The mechanism(s) by which Cad6B is removed from premigratory neural crest cell membranes has broad implications for cell biology, tissue homeostasis and pathogenic conditions resulting from deregulated cadherins (Gheldof, 2013). We have previously shown that one mechanism by which Cad6B is lost from premigratory cranial neural crest cells is proteolytic cleavage (Schiffmacher et al., 2014). Nevertheless, we still observed Cad6B localized to cytoplasmic puncta in premigratory and early migratory cranial neural crest cells, suggestive of a potential role for Cad6B internalization as neural crest cells undergo EMT. The possibility that internalization of Cad6B plays an important role during EMT is not without precedence, as cadherins undergo endocytosis during a variety of other cell biological processes (Cavey and Lecuit, 2009; Kowalczyk and Nanes, 2012; Collinet and Lecuit, 2013), but cadherin internalization during EMT has not been reported until now.

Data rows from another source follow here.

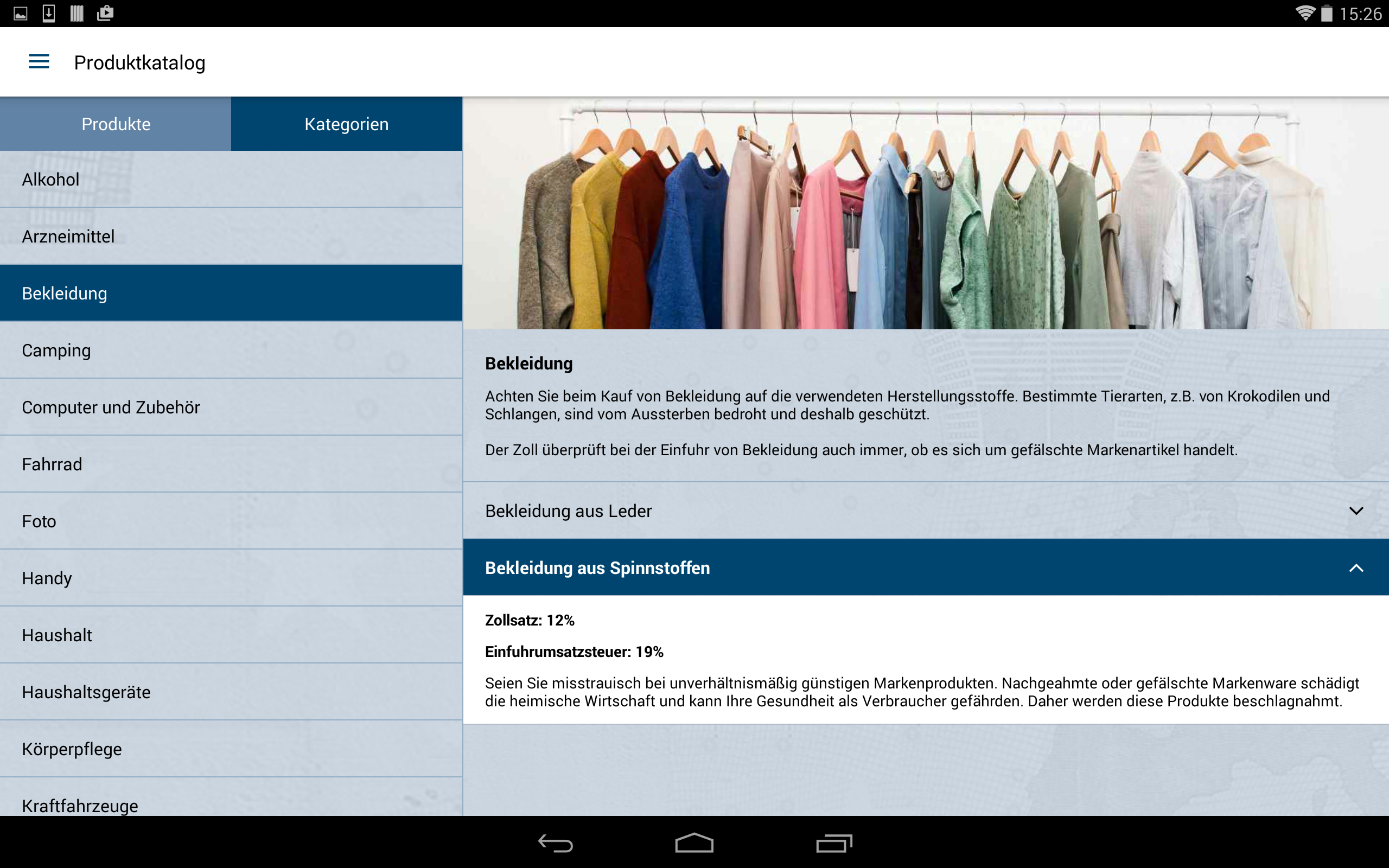1389x868 pixels.
Task: Tap the Android home button
Action: [x=694, y=843]
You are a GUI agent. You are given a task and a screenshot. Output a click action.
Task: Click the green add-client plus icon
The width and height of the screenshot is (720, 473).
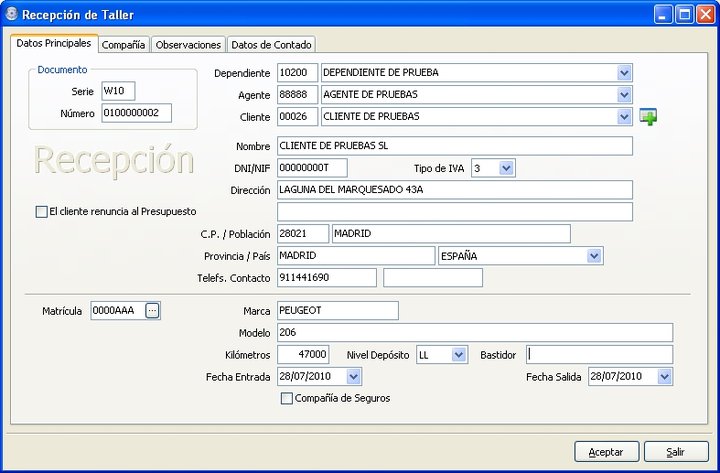[x=648, y=117]
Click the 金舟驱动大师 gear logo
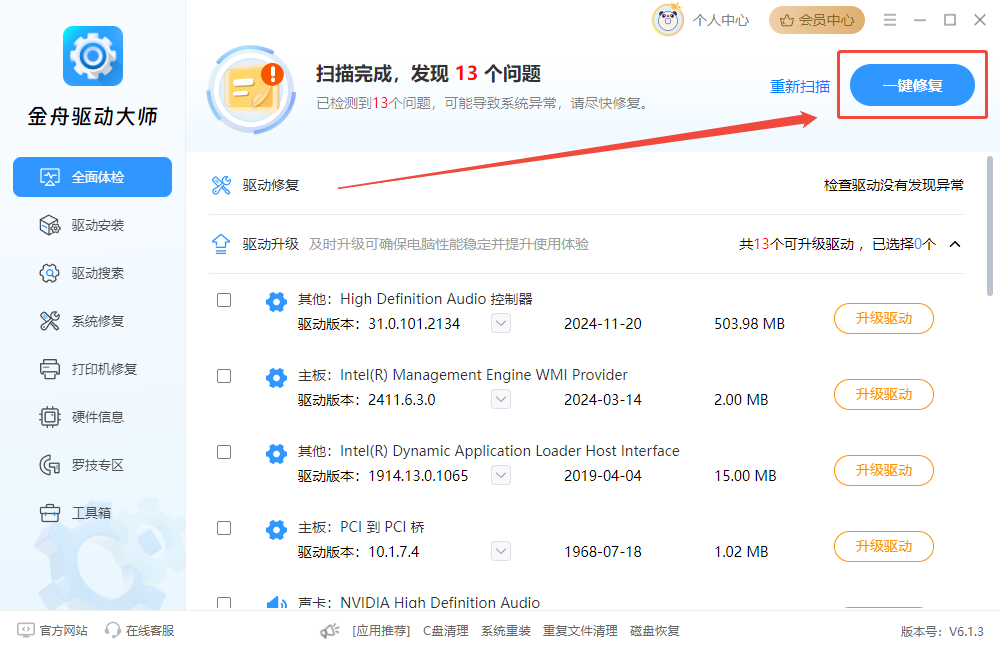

Cadherins possess endocytosis motifs in their cytoplasmic domain that regulate their plasma‐membrane‐bound state (Xiao et al., 2005; Miyashita and Ozawa, 2007a; Miyashita and Ozawa, 2007b; Tai et al., 2007; Hong et al., 2010; Ishiyama et al., 2010; Kowalczyk and Nanes, 2012; Nanes et al., 2012). Our experiments reveal that Cad6B possesses a putative p120‐catenin binding motif in its cytoplasmic domain that functions to negatively regulate Cad6B endocytosis. p120‐catenin modulates cadherin endocytosis by ‘masking’ the dileucine motif (Miyashita and Ozawa, 2007b; Ishiyama et al., 2010; Nanes et al., 2012). Dissociation of p120‐catenin from the cadherin exposes the dileucine motif, which in turn is recognized by cytoplasmic adaptor proteins of the clathrin‐mediated endocytic pathway and leads to cadherin endocytosis (Miyashita and Ozawa, 2007b; Ishiyama et al., 2010; Nanes et al., 2012). Mutating this putative p120‐catenin binding motif to alanine enhanced endocytosis of Cad6B, in agreement with results for E‐cadherin (Xiao et al., 2003a; Miyashita and Ozawa, 2007b). Furthermore, this mutant was deficient in forming stable cell–cell adhesions and possessed reduced overall stability. Enhanced endocytosis could translate into fewer opportunities for this mutant Cad6B to form stable interactions with the cytoskeleton, further augmenting its endocytosis and decreasing its stability, as observed for other cadherins in vitro (Collinet and Lecuit, 2013). Alternatively, association with p120‐catenin could be required for cadherins to interact with the cytoskeleton (Hoshino et al., 2005), which might lead to similar effects upon the absence of p120‐catenin binding.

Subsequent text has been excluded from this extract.